BEREITGESTELLTER TEXT:

::::

Die Angaben zu den Opfern schwankten allerdings stark, solange die Sicherheitskräfte noch keine völlige Kontrolle über das Gelände erlangt hatten. Nach Zeugenaussagen hatte sich schätzungsweise ein Dutzend Attentäter Zugang zur Akademie verschafft, wo die Rekruten gerade mit ihrem Morgentraining beschäftigt waren, als die Terroristen mehrere Sprengsätze zündeten und das Feuer aus halbautomatischen Waffen eröffnen. Auf dem Gelände, wo sich zu diesem Zeitpunkt etwa 700 bis 800 angehende Polizisten befanden, brach Panik aus, Flüchtende rannten um ihr Leben, während andere, tot oder schwer verletzt, am Boden lagen.

90 Minuten nach dem Anschlag waren Spezialkräfte der Armee am Tatort angelangt und lieferten sich mit den Attentätern Feuergefechte, während Rettungskräfte in mittlerweile verfügbaren gepanzerten zumindest einige der Verletzten bergen konnten. Die Konfusion hielt allerdings weiter an, da weder klar war, um wie viele Angreifer genau es sich handelt, noch, wo überall in dem Gebäudekomplex sie sich verschanzt haben. Zumindest einige, wenn nicht gar alle Attentäter trugen Polizeiuniformen.

Von den Behörden wurde über das umliegende Gebiet der Ausnahmezustand verhängt. Führende Politiker verurteilten den Anschlag, Präsident Asif Ali Zardari zeigte sich bestürzt. Premier Yousuf Raza Gilani sprach den Familien der Opfer sein Beileid aus. Ein Vertreter des Innenministeriums äußerte die Vermutung, daß ausländische Kräfte im Verbund mit militanten Islamisten hinter dem Angriff stecken könnten.

::::

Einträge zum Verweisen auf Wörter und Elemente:
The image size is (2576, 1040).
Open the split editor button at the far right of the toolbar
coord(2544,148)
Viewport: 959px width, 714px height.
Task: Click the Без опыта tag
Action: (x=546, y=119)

::::

KURZAUFGABE: Extrahieren Sie aus dem Bericht über den Anschlag auf die Akademie den Abschnitt von „Von den Behörden“ bis einschließlich „Angriff stecken könnten.“ in unveränderter Form.

KORREKTES ERGEBNIS:
Von den Behörden wurde über das umliegende Gebiet der Ausnahmezustand verhängt. Führende Politiker verurteilten den Anschlag, Präsident Asif Ali Zardari zeigte sich bestürzt. Premier Yousuf Raza Gilani sprach den Familien der Opfer sein Beileid aus. Ein Vertreter des Innenministeriums äußerte die Vermutung, daß ausländische Kräfte im Verbund mit militanten Islamisten hinter dem Angriff stecken könnten.